PROVIDED RECORDS:
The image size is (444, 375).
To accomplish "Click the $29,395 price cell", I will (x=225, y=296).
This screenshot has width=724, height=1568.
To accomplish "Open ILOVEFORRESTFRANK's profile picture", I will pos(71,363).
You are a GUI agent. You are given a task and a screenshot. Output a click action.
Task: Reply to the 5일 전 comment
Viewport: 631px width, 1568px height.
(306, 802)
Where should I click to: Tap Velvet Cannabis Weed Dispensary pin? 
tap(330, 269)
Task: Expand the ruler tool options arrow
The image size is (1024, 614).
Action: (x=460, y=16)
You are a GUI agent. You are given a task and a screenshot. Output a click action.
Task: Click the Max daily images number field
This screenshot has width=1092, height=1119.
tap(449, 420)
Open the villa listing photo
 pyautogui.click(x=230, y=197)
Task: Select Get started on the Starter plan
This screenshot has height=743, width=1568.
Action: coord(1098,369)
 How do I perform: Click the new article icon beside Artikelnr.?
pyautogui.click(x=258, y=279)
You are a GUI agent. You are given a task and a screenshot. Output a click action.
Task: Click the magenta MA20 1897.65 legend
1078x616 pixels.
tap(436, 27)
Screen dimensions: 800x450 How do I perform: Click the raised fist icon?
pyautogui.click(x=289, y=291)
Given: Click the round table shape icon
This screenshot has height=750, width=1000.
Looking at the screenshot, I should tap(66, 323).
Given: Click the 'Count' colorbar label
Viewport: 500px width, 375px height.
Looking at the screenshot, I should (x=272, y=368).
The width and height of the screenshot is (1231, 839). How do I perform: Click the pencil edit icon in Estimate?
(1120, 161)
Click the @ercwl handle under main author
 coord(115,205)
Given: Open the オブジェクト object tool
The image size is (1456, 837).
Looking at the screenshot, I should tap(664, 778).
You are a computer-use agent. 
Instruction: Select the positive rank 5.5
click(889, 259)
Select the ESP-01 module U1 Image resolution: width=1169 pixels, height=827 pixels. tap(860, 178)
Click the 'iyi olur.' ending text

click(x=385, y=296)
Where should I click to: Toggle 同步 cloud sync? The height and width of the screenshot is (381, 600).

AIM OF THE TASK: Only the lines from the one containing "Open the villa listing photo" through the one containing "Select the ESP-01" are to be retyped, both boundary lines included, with no other material.

TASK RESULT:
Open the villa listing photo
 pyautogui.click(x=230, y=197)
Task: Select Get started on the Starter plan
This screenshot has height=743, width=1568.
Action: coord(1098,369)
 How do I perform: Click the new article icon beside Artikelnr.?
pyautogui.click(x=258, y=279)
You are a GUI agent. You are given a task and a screenshot. Output a click action.
Task: Click the magenta MA20 1897.65 legend
1078x616 pixels.
tap(436, 27)
Screen dimensions: 800x450 How do I perform: Click the raised fist icon?
pyautogui.click(x=289, y=291)
Given: Click the round table shape icon
This screenshot has height=750, width=1000.
Looking at the screenshot, I should tap(66, 323).
Given: Click the 'Count' colorbar label
Viewport: 500px width, 375px height.
Looking at the screenshot, I should (x=272, y=368).
The width and height of the screenshot is (1231, 839). How do I perform: Click the pencil edit icon in Estimate?
(1120, 161)
Click the @ercwl handle under main author
 coord(115,205)
Given: Open the オブジェクト object tool
The image size is (1456, 837).
Looking at the screenshot, I should tap(664, 778).
You are a computer-use agent. 
Instruction: Select the positive rank 5.5
click(889, 259)
Select the ESP-01 module U1 Image resolution: width=1169 pixels, height=827 pixels. tap(860, 178)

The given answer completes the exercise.